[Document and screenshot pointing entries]

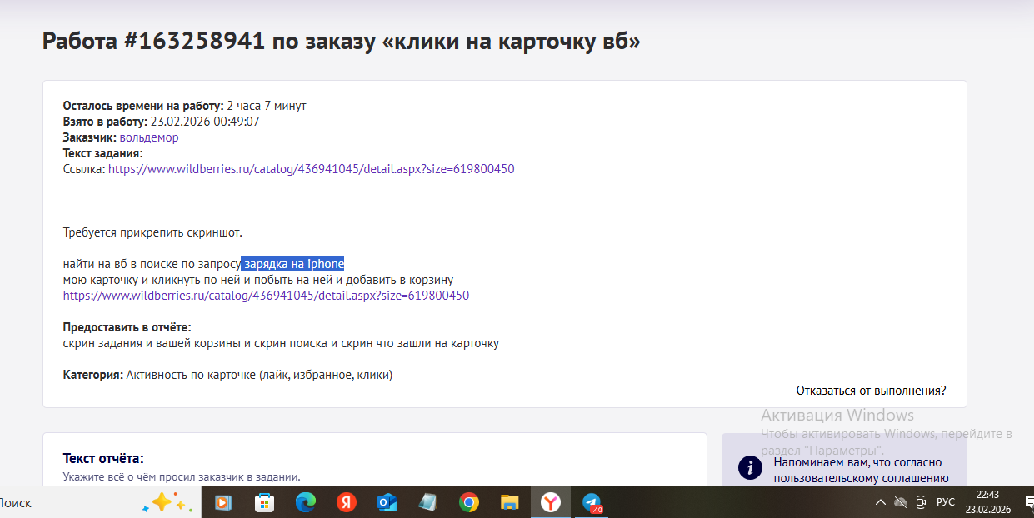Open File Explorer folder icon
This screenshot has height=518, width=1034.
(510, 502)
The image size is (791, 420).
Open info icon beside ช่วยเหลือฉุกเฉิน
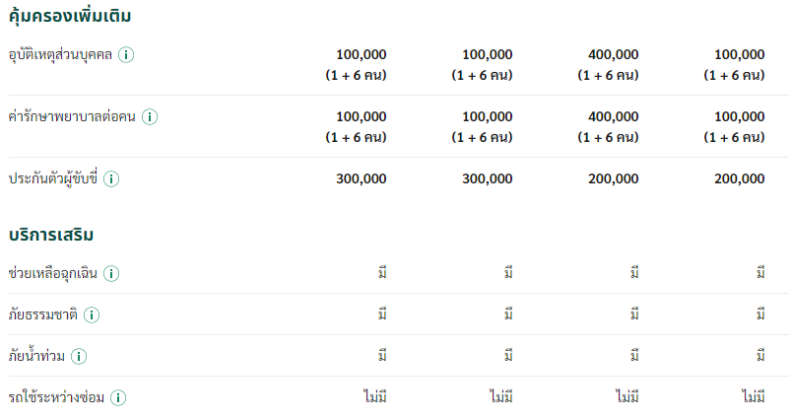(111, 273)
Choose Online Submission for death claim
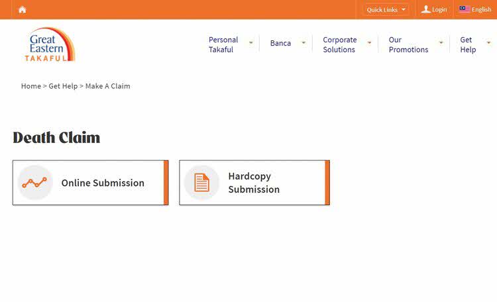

What the exercise asks
Rewrite all the rows above with "info icon" renamed to "information icon" and everything else left as it is, leaving the pictures out.

Task output
Open File Explorer folder icon
This screenshot has height=518, width=1034.
(510, 502)
The image size is (791, 420).
Open information icon beside ช่วยเหลือฉุกเฉิน
(111, 273)
Choose Online Submission for death claim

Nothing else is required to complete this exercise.